# Task statement:
Copy, word for word, the lines of the listing below from the line with "This screenshot has width=671, height=775." up to and including the line with "Task: Click the Total Amount Paid label". Drop the pictures.

***** Extracted records

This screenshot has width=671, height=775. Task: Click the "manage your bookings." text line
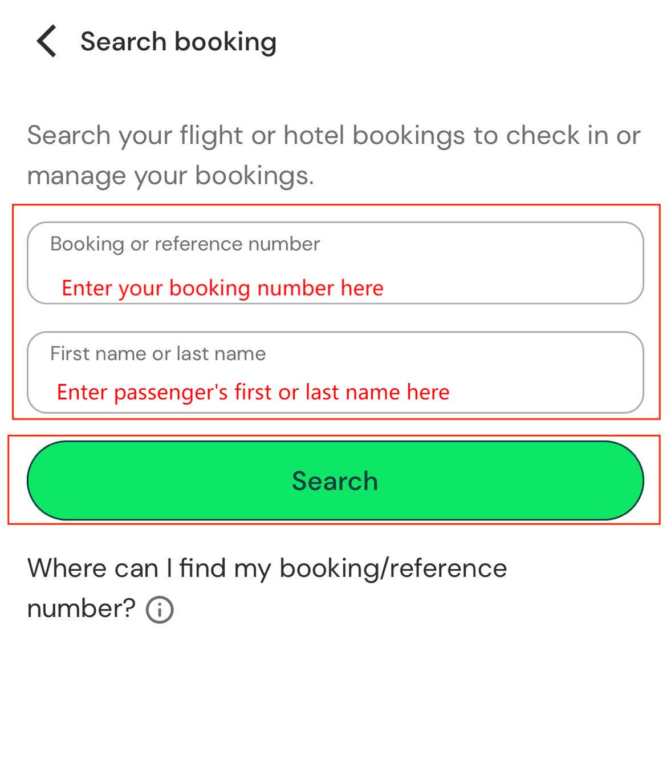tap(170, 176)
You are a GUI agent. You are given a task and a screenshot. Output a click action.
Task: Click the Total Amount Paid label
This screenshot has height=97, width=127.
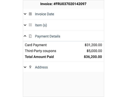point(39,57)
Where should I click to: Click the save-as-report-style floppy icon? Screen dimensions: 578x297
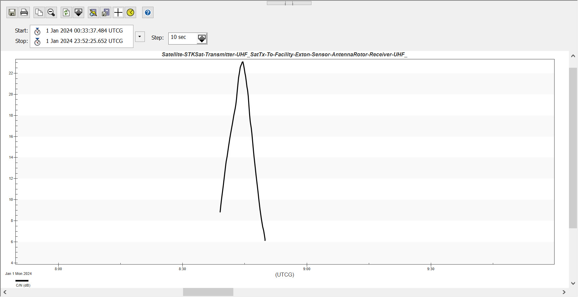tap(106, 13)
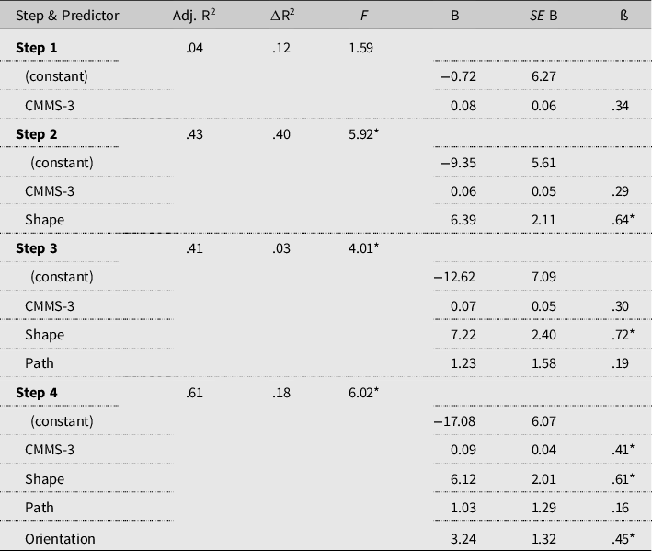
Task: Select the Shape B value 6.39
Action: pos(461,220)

**********
***** Extracted records

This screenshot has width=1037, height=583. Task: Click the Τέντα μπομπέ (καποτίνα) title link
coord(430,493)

**********
***** Extracted records

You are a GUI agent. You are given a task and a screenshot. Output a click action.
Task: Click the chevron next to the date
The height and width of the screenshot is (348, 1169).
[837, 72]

**********

# Answer box:
This screenshot has width=671, height=775. Task: Click the "manage your bookings." text line
tap(170, 176)
You are a GUI agent. You are given a task and a screenshot. Output a click action.
Task: Click the Total Amount Paid label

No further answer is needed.